Early co-operative movements in Liverpool largely dependent on Finch’s initiative, failed (although ten years after his death the Rochdale Co-operatives proved the soundness of the idea). Finch, as a Unitarian Christian, understood Christianity to mean practical action to lessen suffering, poverty and injustice. He was a fervent adherent of the Temperance movement, travelling great distances in the North and into Scotland to get people to take the pledge. Further, he wanted to understand what lay behind drunkenness, and sought its economic and social causes. Among the Liverpool docks he discovered that about 120 “Lumpers”, men who were given a certain sum to load and unload ships took to ‘subcontracting’ the jobs at a lower rate. These secondary hires were done in pubs, so in order to have a chance of getting work men had to patronise the pubs; indeed, some of the lumpers kept pubs themselves.
Finch organised the setting up of a Dockers’ co-operative. He pointed out, successfully, to employers, that erecting shelters for men overseen by “a steady person” who would keep lists and assign work would remove what Rose calls ‘the endemic dishonesty of desperation, and the shoddy work of drunkenness.’ The Dock Labourers’ Society began successfully, recruiting 2,000 of 6,000 dock and warehouse workers. Wealthy merchants and sympathisers contributed so that the fixed wage went from two shillings a day to three shillings, and the cutting out of the middle man’s take also increased income. Branch offices were equipped with libraries and school equipment, and literate dockers were to instruct their mates during slack periods.
But for many reasons, the scheme eventually failed. There was not enough work to go around. Employers were extremely suspicious of working class ‘societies’. The collapse of the society in 1831 is to be seen in the context of pressure of immigration from Wales, Scotland and Ireland: far too many seeking far too little work. Finch, looking back, became convinced that while drunkenness played a part, and was understandable given the circumstances, all hopes of social change were doomed unless this vice were attacked, and to this he devoted much of his energies. Alongside this he campaigned for a national education system – one which would see young children schooled in boarding institutions at the edge of the city, away from the dreadful conditions in which they had to grow. He also argued for clearance of slums and a municipal house building programme. Regarding unemployment he called on ‘gentlemen and ladies’ to provide jobs which would be part of workers’s production co-operatives.

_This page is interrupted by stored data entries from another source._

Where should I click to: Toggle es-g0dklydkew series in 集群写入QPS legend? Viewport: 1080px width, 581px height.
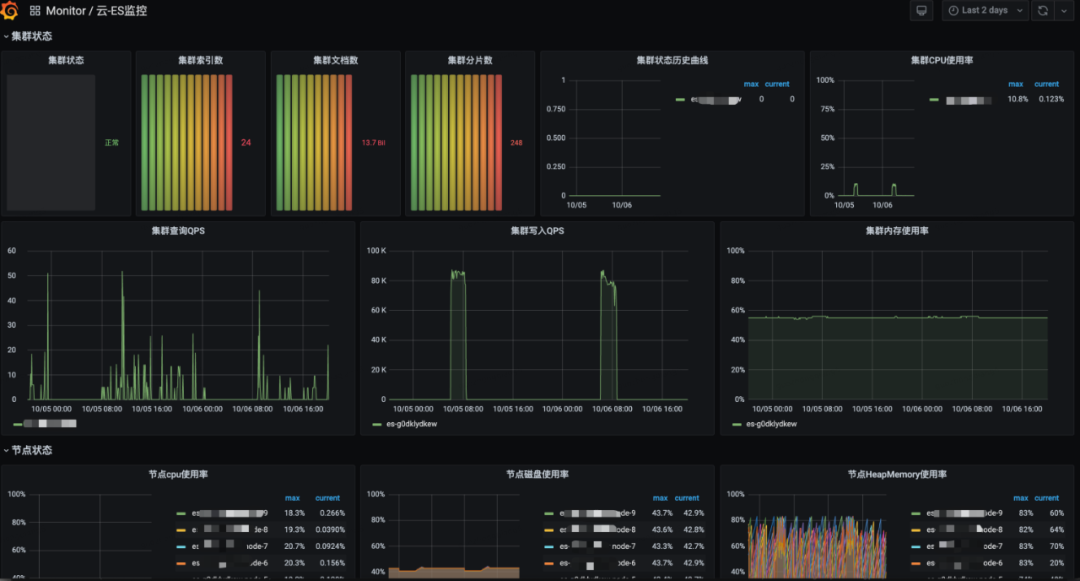coord(405,424)
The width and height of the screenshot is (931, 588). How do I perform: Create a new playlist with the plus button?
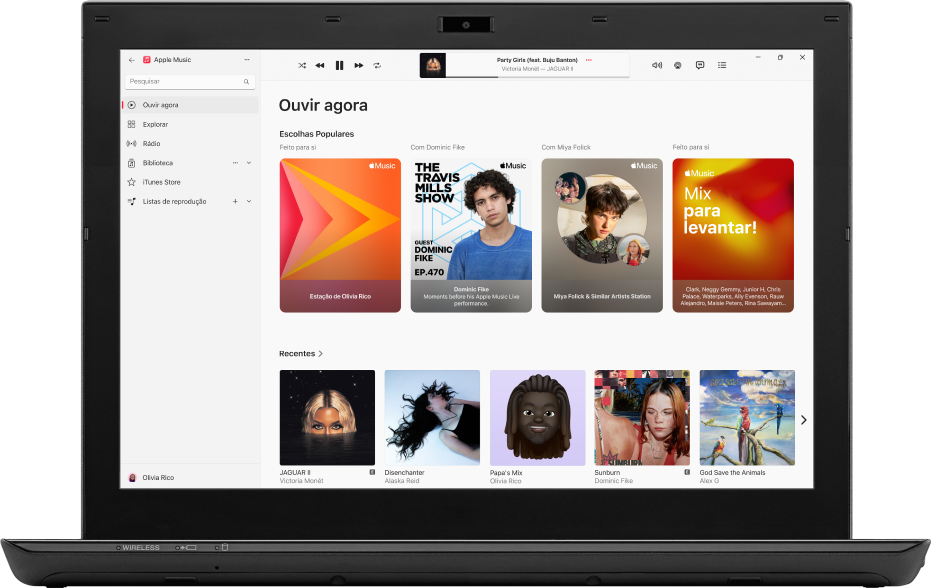pyautogui.click(x=235, y=201)
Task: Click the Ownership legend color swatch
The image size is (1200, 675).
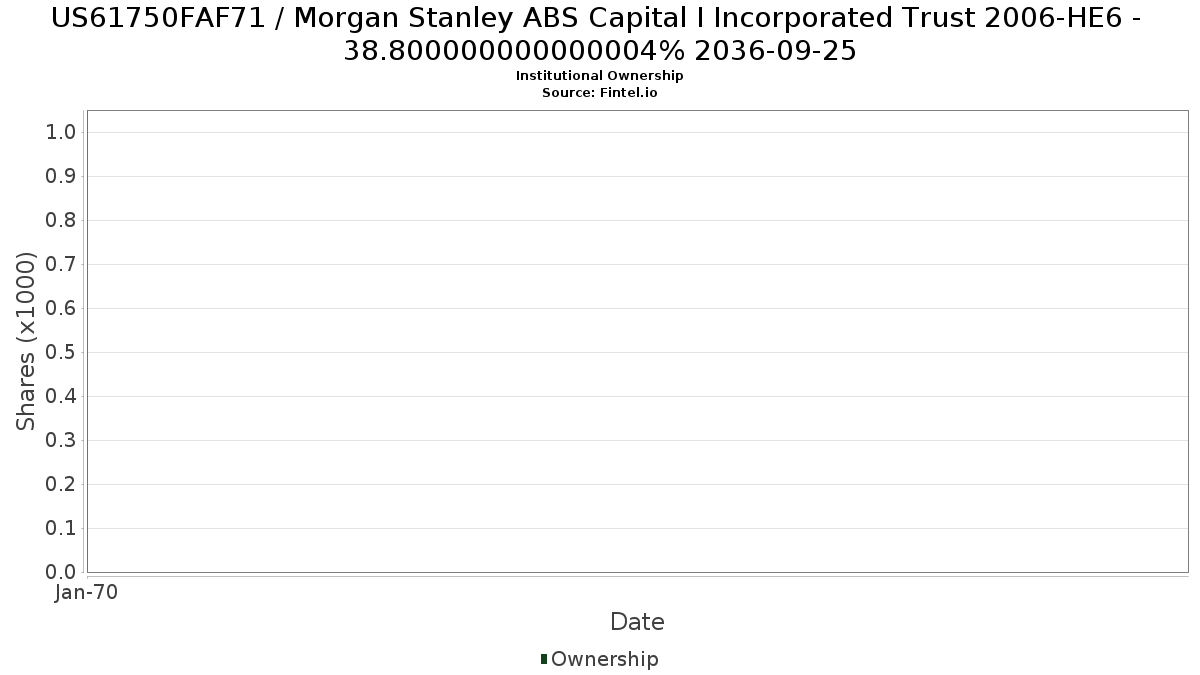Action: coord(544,659)

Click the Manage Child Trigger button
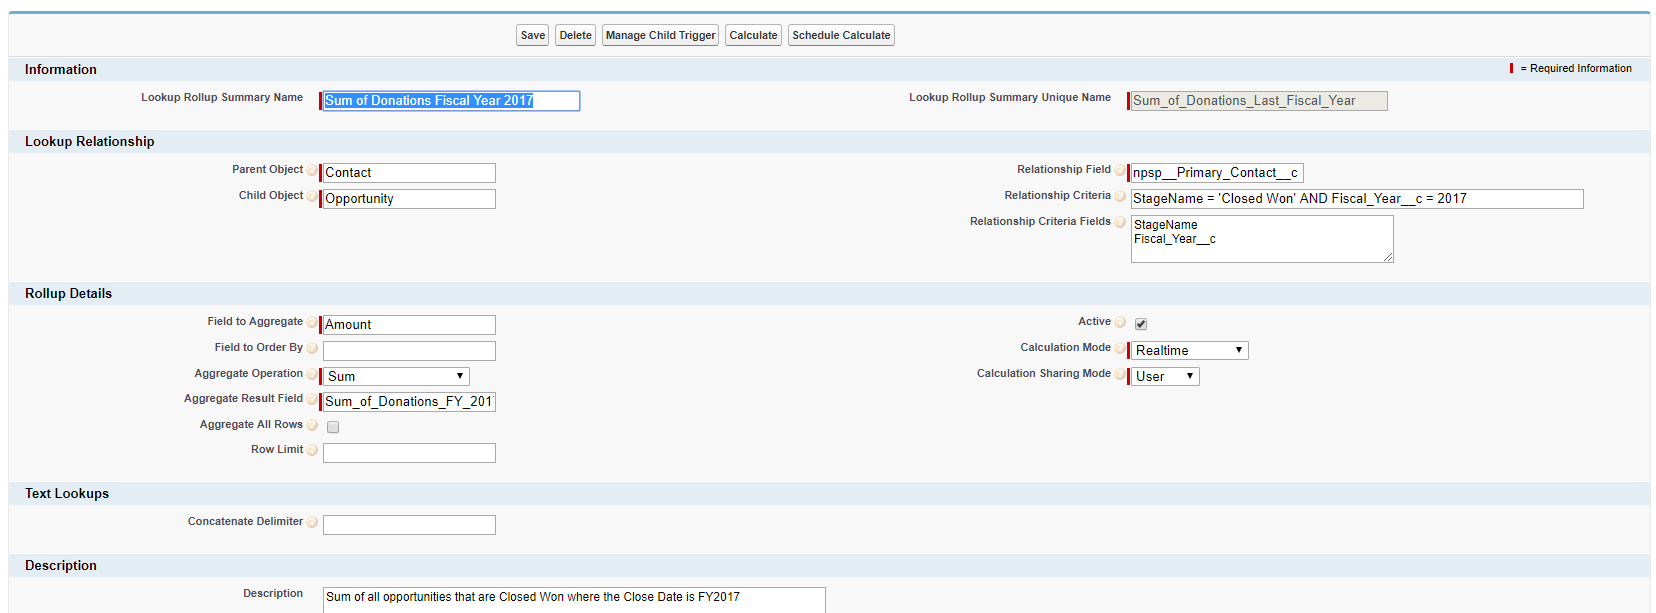point(660,35)
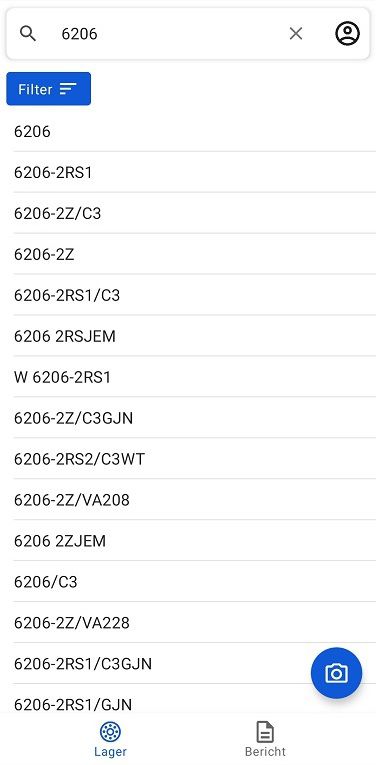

Finch was a devotee of Robert Owen and his ideas, something we’ll look at in a later post, but here it can be said that the core values of what would be a strand of English socialism were evident in Liverpool.
Finch, a merchant and never questioning the basic structures of economics and society, was an advocate of this form of socialism. He devoted a great deal of time and energy to the building of the Liverpool Hall of Science in Lord Nelson Street. This was one of several built by ‘The Universal Community Society of Rational Religionists’ throughout the country, the largest and most expensive. Yet it seems not to have been used for political meetings, soon after its completion being abandoned by the socialists.
Finch moved from dealing in iron to owning a Liverpool iron foundry. His intention was that over a period of time it would become a workers’ co-operative, run by, worked by workers with substantial investment in the enterprise. Tis project failed for various reasons – most notably an engineers’ strike. Finch’s work with Robert Owen also ended in failure.
Some questions are raised. How much of history – especially as here, the history of Liverpool and its working classes – hidden from standard accounts? Would Finch, of the merchant class himself despite his working class origins, be fairly described as a socialist? Was Finch a radical or a reformer, or a radical reformer perhaps? What is radicalism?
The story will be picked up again later with an unusual connection. Finch, although a committed Christian was branded an atheist by many and expelled from the Temperance movement. The Bishop of Liverpool’s work on behalf of the poor and labouring classes in the twentieth century was called ‘Marxist’ by some. It may be that part of the history of reform or radical reform or raised voices in the name of justice always bring about condemnation from some quarters, and this too is part of on-going history.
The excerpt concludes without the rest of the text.